The junction leads to the Great Northern/Great Eastern Joint line which goes through Spalding to Lincoln and beyond.

The recently completed and opened tunnel allows trains on the west side of the East Coast Main Line to access the Great Northern/Great Eastern Joint line without conflicting with the faster passenger services on the ECML.

The dive under was constructed by a ‘jacked deck’ on slide paths installed in access tunnels. The curved ‘jack deck’, pushed into place beneath the main running lines, is the first use of such a structure in the United Kingdom.

The engineering needed to install the tunnel saw a UK-first, as the 11,000-tonne curved concrete tunnel, 1,000 tonnes heavier than the Eiffel Tower, was slid into place under the existing railway in January this year.

The ‘curved box’ was built next to the East Coast Main Line in 9, interconnected sections. The structure is 155 metres long, 9.5 metres wide and 5.1 metres high, with 1 metre thick walls.
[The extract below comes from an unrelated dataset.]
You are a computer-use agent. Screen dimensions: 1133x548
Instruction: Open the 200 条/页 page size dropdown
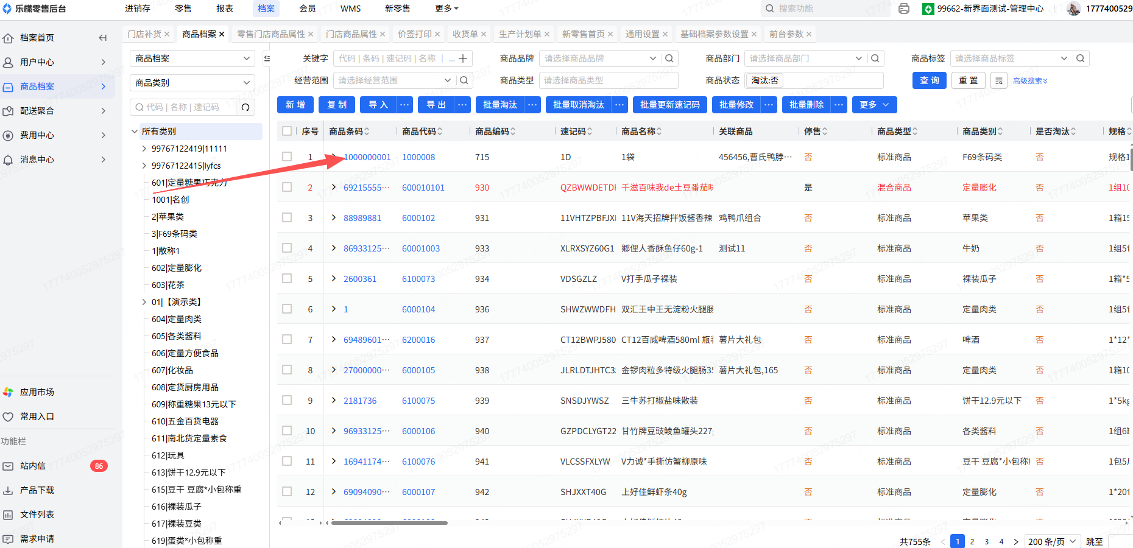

In July, the new track installed inside the tunnel was connected to the existing lines. Work continued to install the signalling system which was commissioned over a single weekend in September.

Vital testing of the new tunnel then took place to enable trains to start using the infrastructure.

The completed project will help pave the way for the infrastructure roll-out across the north and Midlands recently announced in the £96 billion worth of integrated rail plan (IRP) which is supposed to transform both east-west and north-south links.